Hätten sich die Protagonisten der Gesamtschul - Idee auf ihre geistigen Väter (und Mütter!) besonnen, wäre der Konflikt im Raum gestanden. Paul Oestreich, der Gründer und Vorsitzende des „Bundes Entschiedener Schulreformer", hatte den Verfechtern von Leistungsgruppen bereits 1921 vorgehalten: „So geht es nicht!" - War es nun Unglaube oder Harmoniebedürfnis? Die Nachfahren des konsequenten Reformers begnügten sich mit der Akzeptanz des Begriffes Gesamtschule im Programm der Schulversuche, verbrüderten sich mit den Tempelrittern der Selektion und verrieten gleichzeitig die Idee der echten Gesamtschule. - Es scheint nun aber doch ein schlechtes Gewissen gegeben zu haben, sonst hätte man nicht am Namen dieses Schultyps herummanipuliert. Das Wort „gesamt" genügt doch, um die Assoziation mit „Integration aller Schüler der Sekundarstufe I" herzustellen. Wozu dann das Attribut „integriert" („Integrierte Gesamtschule" = IGS)? „He protects too much!", pflegen die Engländer über jemanden zu sagen, der einen zweifelhaften Sachverhalt mit vielen Worten zu verschleiern versucht.

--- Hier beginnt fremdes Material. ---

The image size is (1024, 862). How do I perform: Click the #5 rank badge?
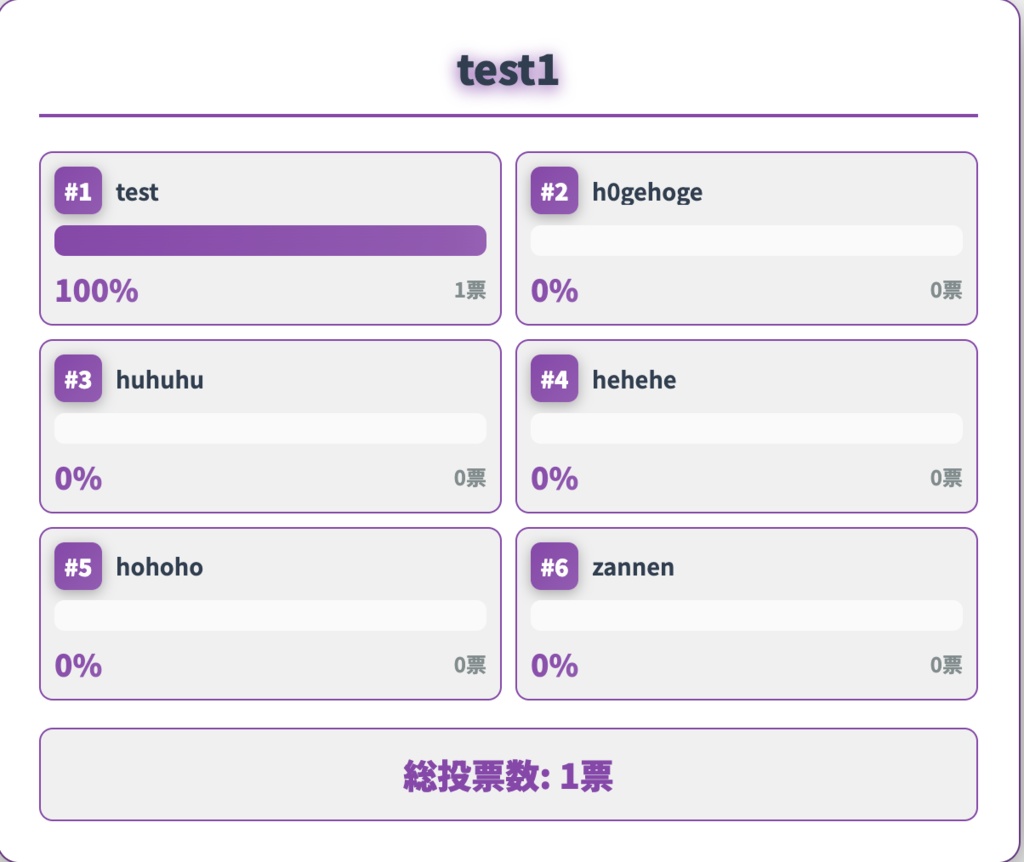click(78, 567)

Um in der Lehrerschaft Zustimmung zu gewinnen, hat man für den Unterricht in den Leistungsgruppen, der zweifellos bequemer ist als der vor heterogenen Schülern, 40 % mehr Gehalt bezahlt. Der Leser möge eine erste persönliche Reminiszenz verzeihen: Als ich 1982 nach der Novellierung des Schulorganisationsgesetzes meine Kritik erneut zum Ausdruck gebracht habe, hat mir der damalige Schulsprecher der ÖVP entgegen gehalten: „Wir haben doch 100 Besuchslehrer befragt, und alle haben den Leistungsgruppen zugestimmt." „Wenn man Schmiergelder bezahlt", habe ich geantwortet, soll man nicht erwarten, die Wahrheit zu erfahren."
Das dicke Ende kam spätestens mit PISA: Die deutschen Pseudo-Gesamtschulen stürzten ab, die verwandten österreichischen Hauptschulen auch. Darüber hinaus hat bekanntlich das gesamte gegliederte Schulsystem in keinem der beiden Rückzugsländer reüssieren können.

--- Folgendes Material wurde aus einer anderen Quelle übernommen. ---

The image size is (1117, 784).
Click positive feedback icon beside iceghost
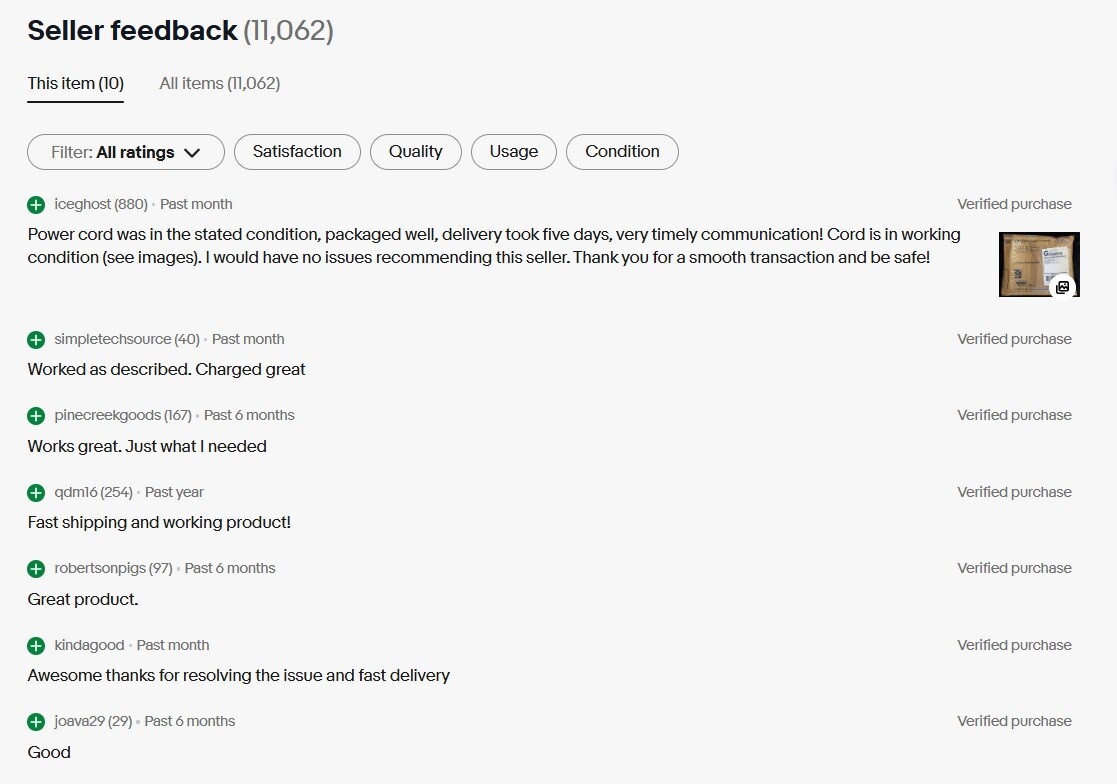click(x=36, y=205)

Finnland hat sich 1982 vom IGS - Modell der Deutschen ab- und der echten Gesamtschule zugewandt. Mit dem Ja zur Heterogenität und dem Unterricht im Stile der „inneren Differenzierung" haben die Finnen im Verein mit den vergleichbaren Schulsystemen von Skandinavien bis Kanada und Korea „den Vogel abgeschossen"!

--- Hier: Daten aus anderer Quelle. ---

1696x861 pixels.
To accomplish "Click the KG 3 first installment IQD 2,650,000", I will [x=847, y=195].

Im selben Jahr 1982 hat das österreichische Parlament der Hauptschule das Modell der IGS übergestülpt und die Versuche eingestellt. Sie haben das politisch gewünschte Ergebnis gebracht: Keine Integration, sondern das Gegenteil: eine potenzierte Sortierungsstrategie: Drei übereinander gelagerte Leistungsgruppen in der Hauptschule, über ihnen als vierte Riege die Unterstufe des Gymnasiums, die wunschgemäß unangetastet geblieben ist. „Viel Lärm (und Geld) um Nichts!" Die Homogenisierung der Schüler ist zementiert worden; der Ruf nach Heterogenität und individualisierendem Unterricht ist ungehört verhallt. Wer entschuldigt sich für den Schaden, den die Schüler und nicht zuletzt ihre Eltern erlitten haben, indem ihnen so viele weitere Jahre die humanere Schule vorenthalten worden ist?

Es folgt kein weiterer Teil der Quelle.